Failure mode Root cause Detection Fix
Only the first error is noticed A single except caught (or appeared to catch) the group and read just one exception Other concurrent failures never appear in logs or metrics Use except* and iterate eg.exceptions; log every leaf by walking the tree
Handler raises unexpectedly A non-matching subgroup is auto-re-raised because no except* clause matched its type An ExceptionGroup escapes past handlers you believed were exhaustive Add an except* Exception (or except* for each expected type) at the outermost scope; log and decide deliberately
try/except SomeError catches nothing Group wraps even a single error, so a plain except SomeError no longer matches Code that worked pre-3.11 around gather silently stops handling errors Switch to except* SomeError; remember a plain except and except* cannot be mixed in one statement
Siblings keep mutating state after a failure Expecting gather semantics where peers run on; or work done in a finally ignores the cancel Inconsistent partial writes; effects from a task whose batch already failed Treat the group as all-or-nothing; make side effects idempotent or transactional, and honour cancellation in cleanup
A spawned task leaks past the group A bare asyncio.create_task() used inside the block instead of tg.create_task() Task survives the async with; Task exception was never retrieved at GC Always create children via tg.create_task(); never start a task you do not await within the group
CancelledError swallowed inside a child A child catches CancelledError in cleanup and does not re-raise, so the group cannot retire it The async with block hangs on exit; teardown stalls Re-raise CancelledError after cleanup, per cancellation patterns

Frequently Asked Questions

Why does my try/except stop catching errors after switching from gather to TaskGroup?

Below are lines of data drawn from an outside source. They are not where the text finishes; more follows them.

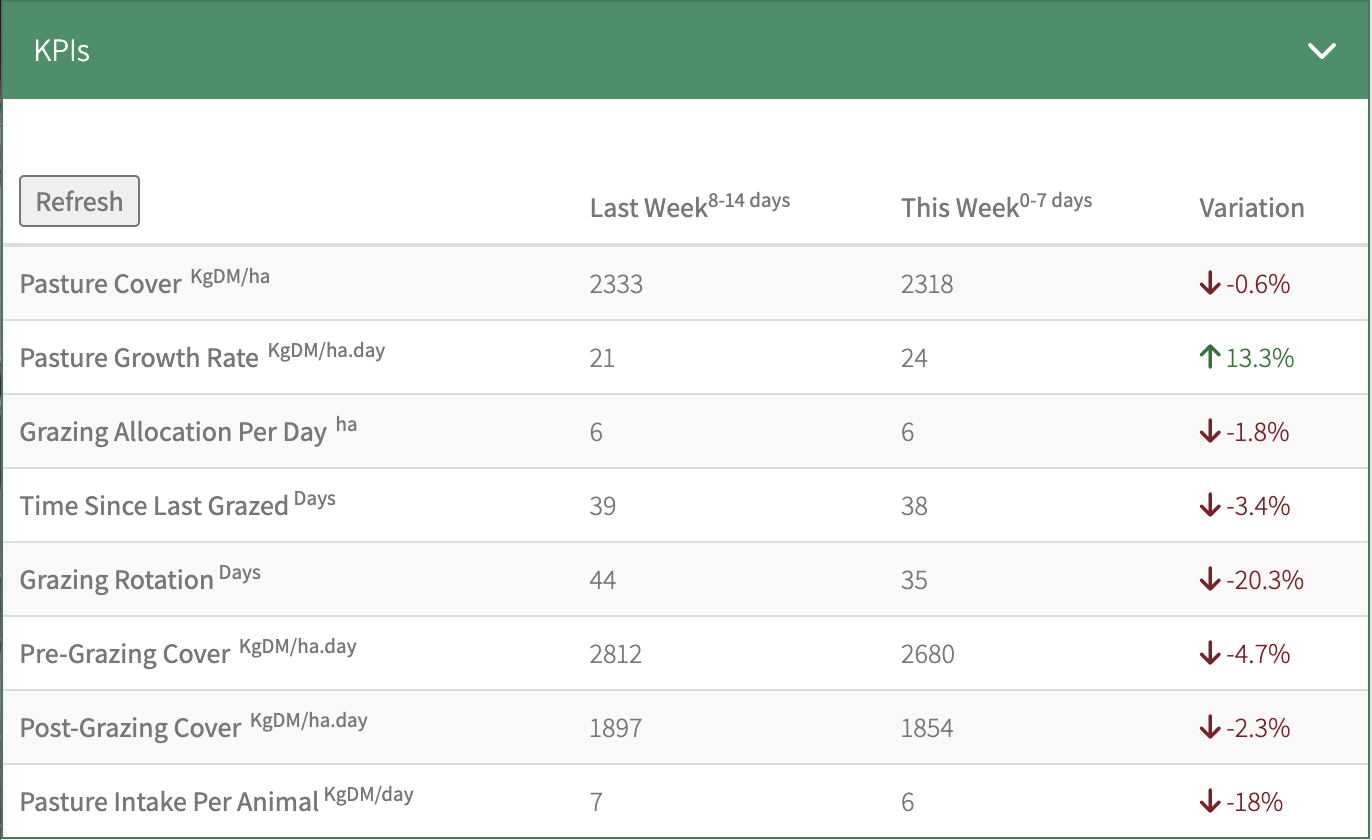Click the Time Since Last Grazed label

[x=154, y=506]
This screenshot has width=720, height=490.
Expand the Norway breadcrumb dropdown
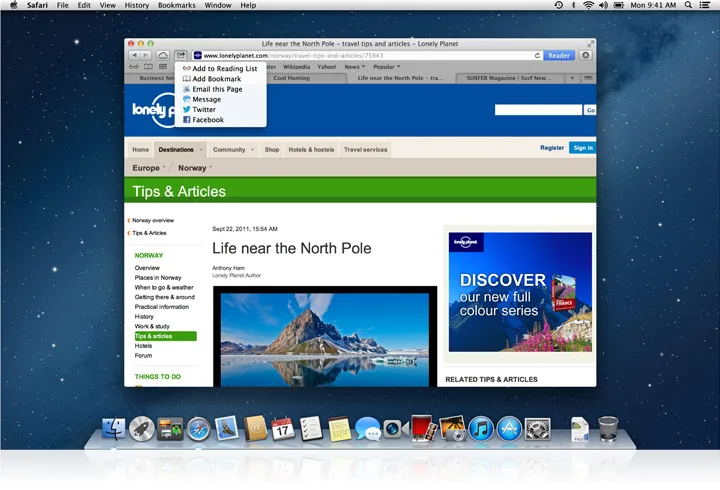(195, 168)
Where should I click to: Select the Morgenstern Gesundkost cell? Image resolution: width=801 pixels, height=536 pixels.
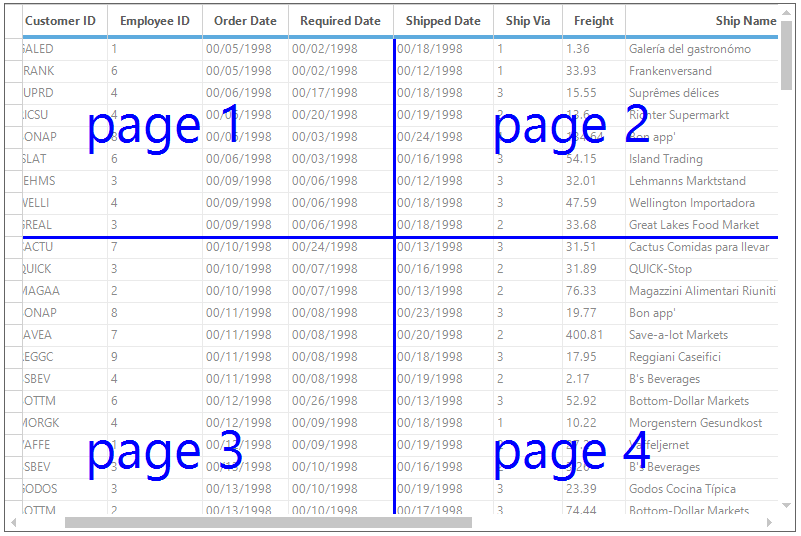pyautogui.click(x=701, y=423)
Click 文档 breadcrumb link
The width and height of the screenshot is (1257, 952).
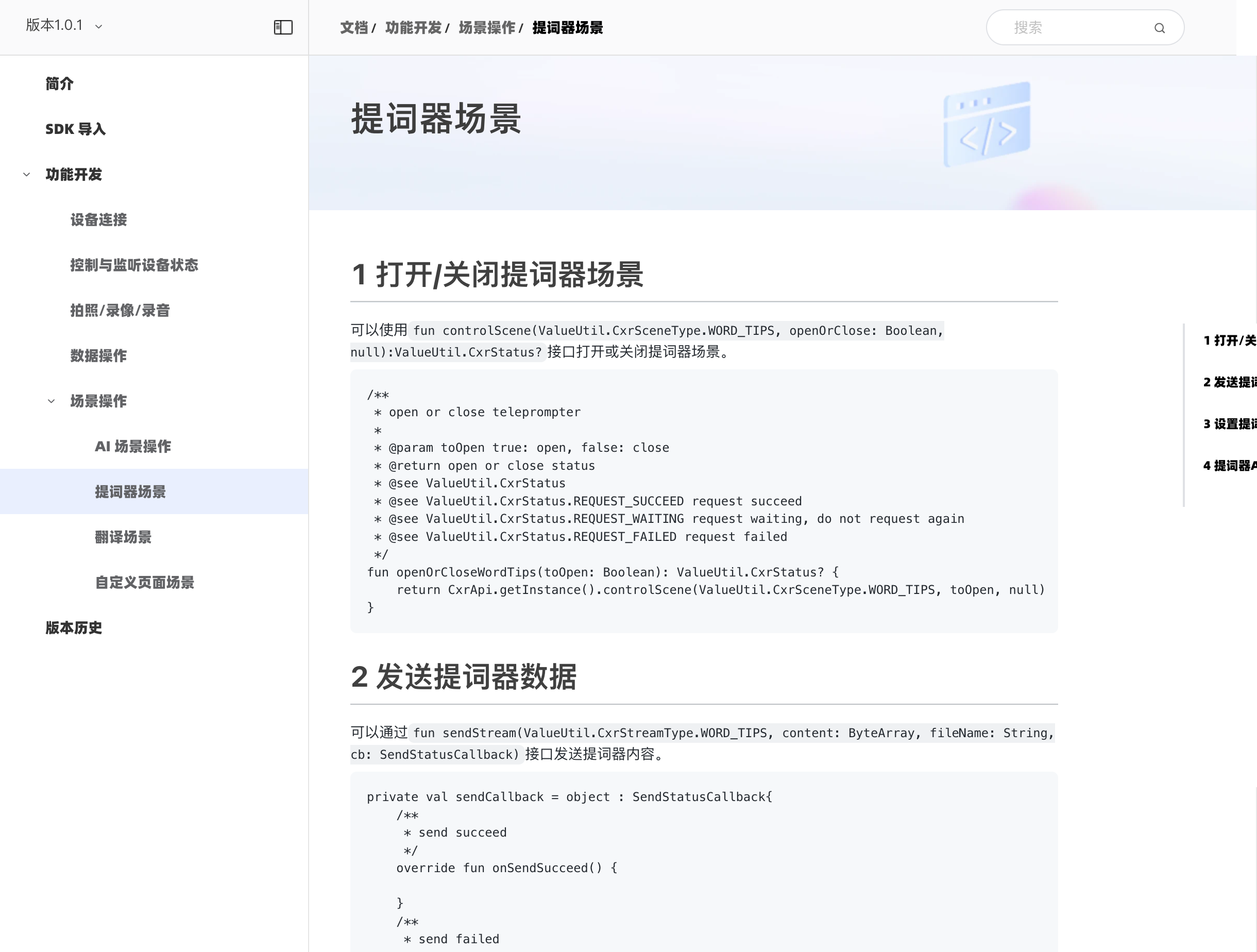point(354,27)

A TaskGroup never raises a single exception; it wraps every non-cancellation failure, even a lone one, in an ExceptionGroup. A plain except SomeError does not match an ExceptionGroup, so it catches nothing. Use except* SomeError, which peels matching exceptions out of the group and runs your handler with a sub-group of just those types.

What happens to the other tasks in a TaskGroup when one task raises?

The instant a child raises anything other than CancelledError, the group cancels every other still-pending child and stops accepting new create_task calls. Siblings stop at their next await point. Once all children have settled, the group raises an ExceptionGroup containing the non-cancellation errors; the cancellations it injected itself are stripped from the result.

How is asyncio.TaskGroup different from gather with return_exceptions=True?

gather(return_exceptions=True) runs every task to completion and returns a positional list mixing results and exception objects; no task is cancelled on failure. TaskGroup is all-or-nothing: the first failure cancels the remaining siblings and the errors surface together as an ExceptionGroup. Use gather when you want every result regardless of failures, and TaskGroup when a failure should abort the rest.

Can I collect partial results from a TaskGroup when one task fails?

Yes, but not from the group's collective result, which is unavailable once it raises. Have each child write its result into a shared dict or list as it completes, then read that structure inside the except* handler. Which siblings finished before cancellation propagated depends on scheduling order, so treat the partial set as best-effort.

How do I combine a TaskGroup with an overall timeout?

Wrap the TaskGroup in an outer async with asyncio.timeout(seconds) block. On deadline, asyncio.timeout cancels every child and raises a plain TimeoutError from the context manager, so handle it with a normal except TimeoutError. If a child also fails in the same window the error may instead arrive inside the group, so keep an except* clause as well.